Louis Riddick, Booger McFarland and Chris Mortensen weigh in on Bill Belichick's most recent offseason moves, including signing Matthew Judon to the roster. (2:36)

FOXBOROUGH, Mass. -- Billy Big Bucks! What has gotten into you?

New England Patriots coach Bill Belichick was uncharacteristically active Monday, the first day he could negotiate with free agents from other teams.

Between reported contract agreements with Tennessee Titans tight end Jonnu Smith, Baltimore Ravens outside linebacker Matthew Judon, Miami Dolphins defensive tackle Davon Godchaux and Philadelphia Eagles defensive back Jalen Mills, Belichick shelled out $81 million in bonuses and guarantees. And that was before he locked up wide receivers Nelson Agholor and Kendrick Bourne and defensive tackle Henry Anderson later in the day.

In a reflection of how out of character it is, consider this: The Patriots spent $51 million in bonuses and guarantees on free agents over the prior three offseasons combined.

As for the sudden change, there are a couple different ways to look at it.

Could it be Belichick is so motivated by watching quarterback Tom Brady depart and win a Super Bowl in his first season with the Tampa Bay Buccaneers that Belichick has officially kicked off a 2021 Vengeance Tour?

That's a fun one and perhaps there is some competitive fire there, but it doesn't seem to hit the bull's-eye.

Another thought: Belichick is a bottom-liner and simply assessed the roster that produced a 7-9 season -- with the Patriots missing the playoffs for the first time in 12 years -- and realized it wasn't very good. So as much as he would prefer to draft, develop and re-sign players, especially at tight end and wide receiver to help an offense that ranked 30th in passing yards per game, that wasn't an option. Same with defensive tackle to help a shaky run defense.

This also makes a lot of sense but, still, doesn't completely tell the story.

What has most directly sparked such an aggressive approach, according to those familiar with the thinking, is the view the 2021 offseason was a rare opportunity based on the NFL's plummeting salary cap.

Remember, the cap dropped to $182.5 million this year. It was $198.2 million in 2020, so this marked the first drop since the collective bargaining agreement of 2011.

Because of that, it thinned the field of teams the Patriots were competing against for free agents because many teams were scrambling just to get under the cap. That sweetened the free-agent pool, making players in the prime years of their career available who might not have otherwise hit the market; consider that Smith and Bourne are 25, Godchaux and Mills are 26, Agholor is 27 and Judon 28.
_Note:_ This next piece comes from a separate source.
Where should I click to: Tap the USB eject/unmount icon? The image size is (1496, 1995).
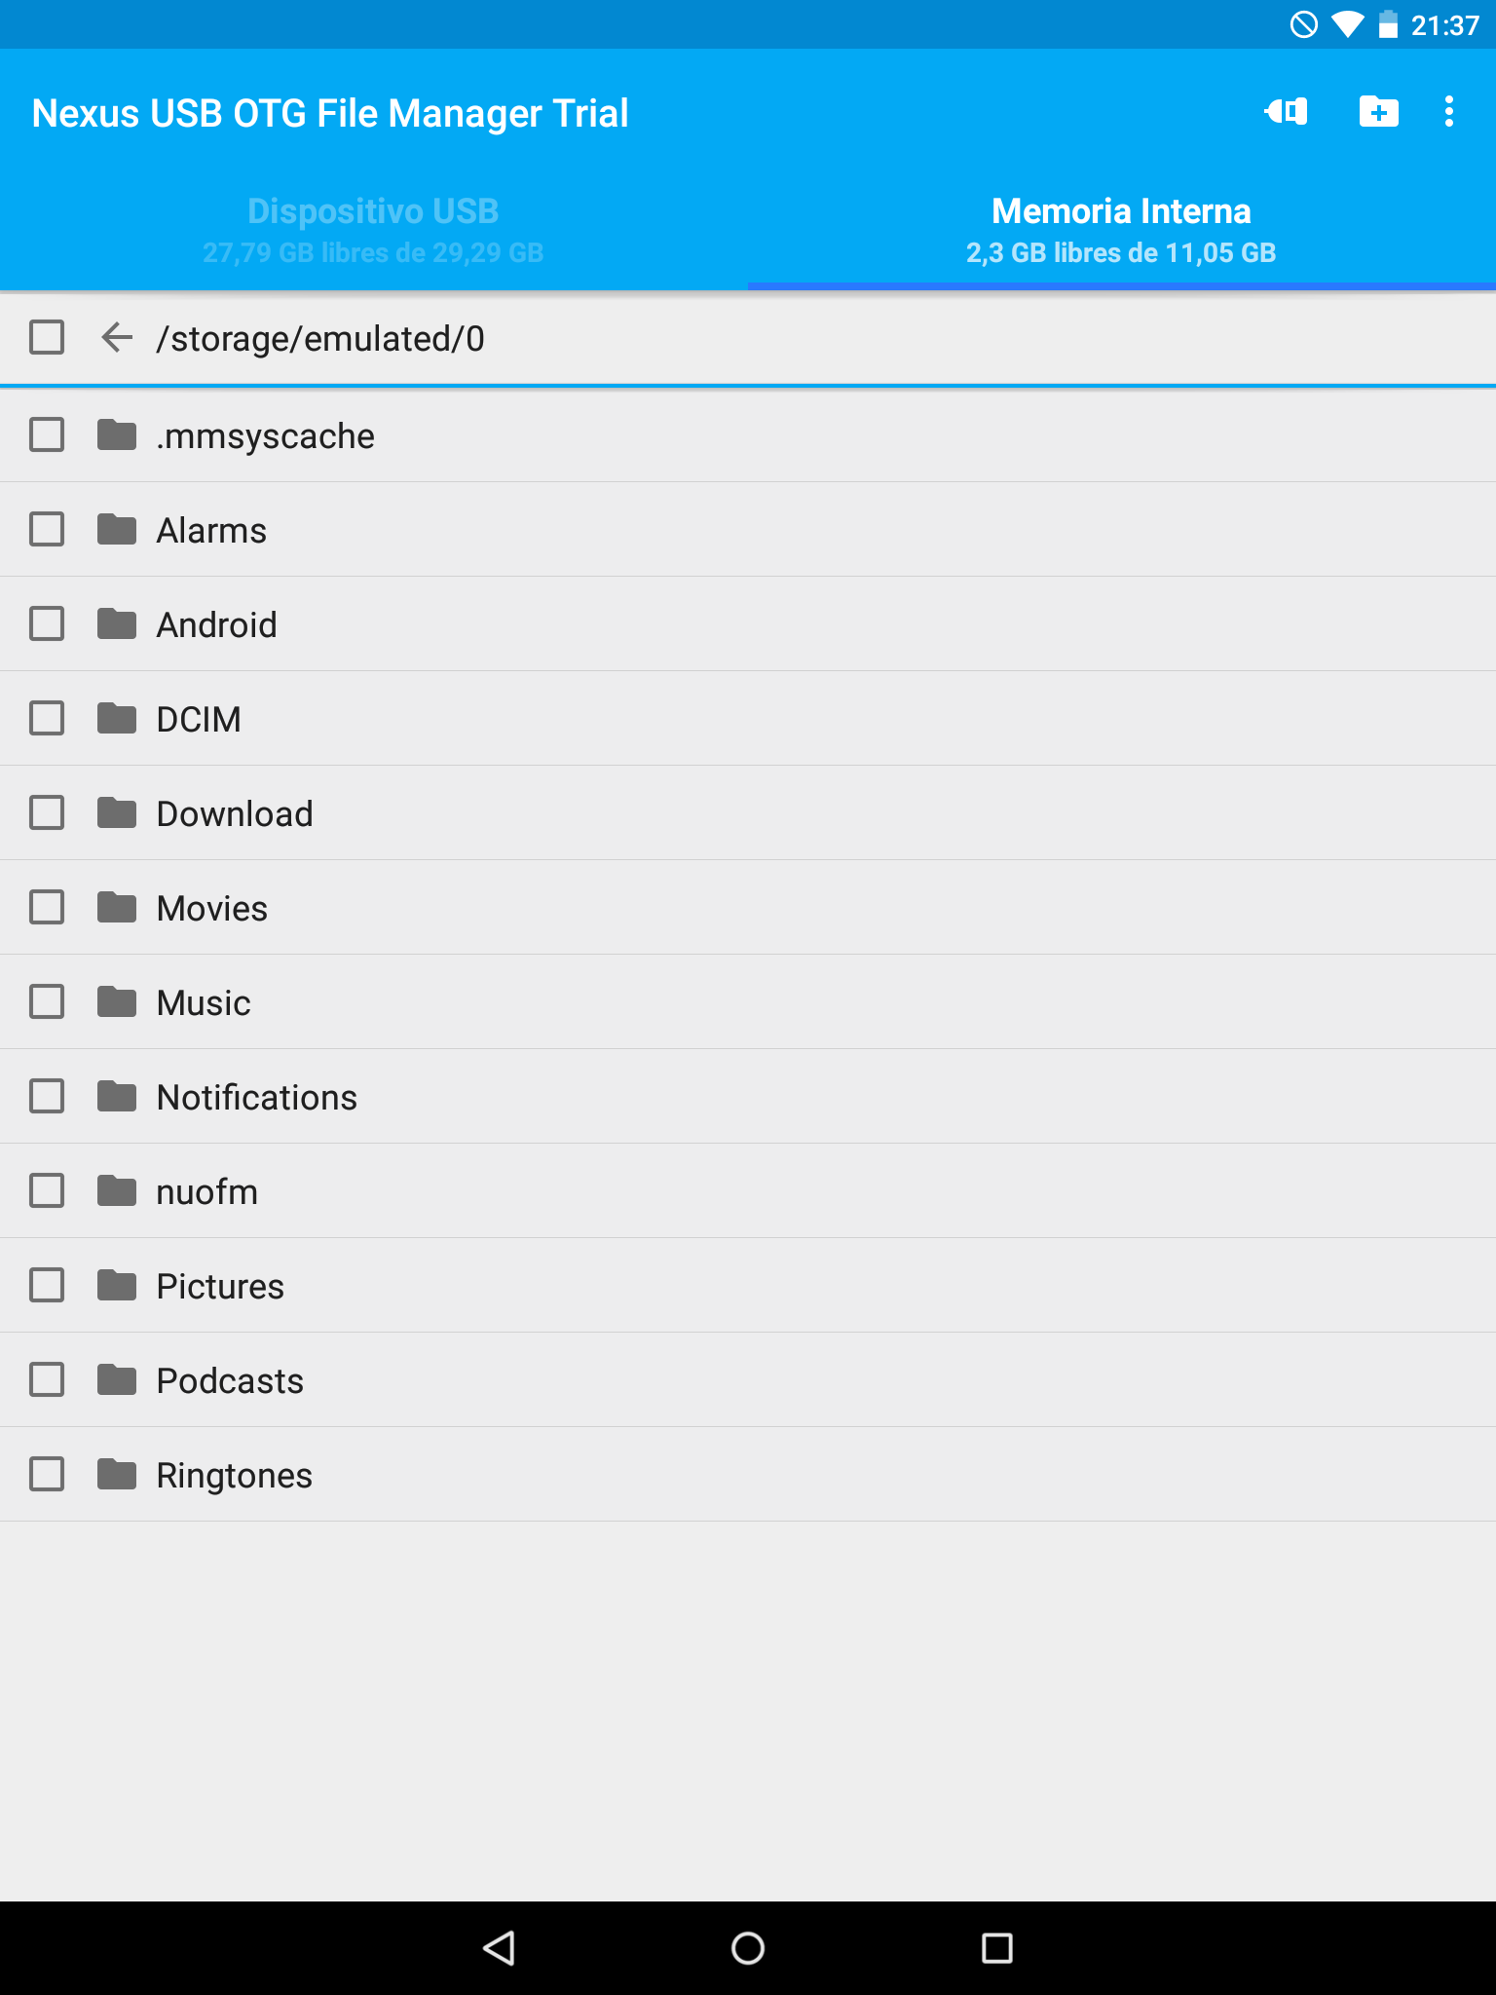(1286, 112)
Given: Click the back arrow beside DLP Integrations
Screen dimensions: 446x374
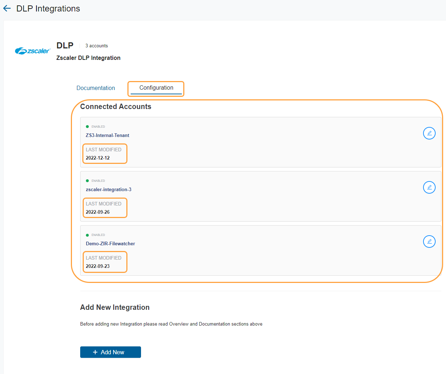Looking at the screenshot, I should point(7,9).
So with an abundance of salary-cap space to work with, and knowing the cap is going to spike in the coming years because of television broadcast deals, Belichick and the Patriots went all-in like never before.

In the perfect Patriots world, they have capitalized on unprecedented market conditions, dramatically improving the team.

In the worst-case scenario, they have overthought it, strayed too far from their draft-and-develop roots by committing too much to non-homegrown players, and will ultimately pay a similar price that other teams who also "won" free agency in March have in past years.

For now, there's plenty of optimism at One Patriot Place, where a new parking spot might need to be created for the Brinks truck greeting the team's additions.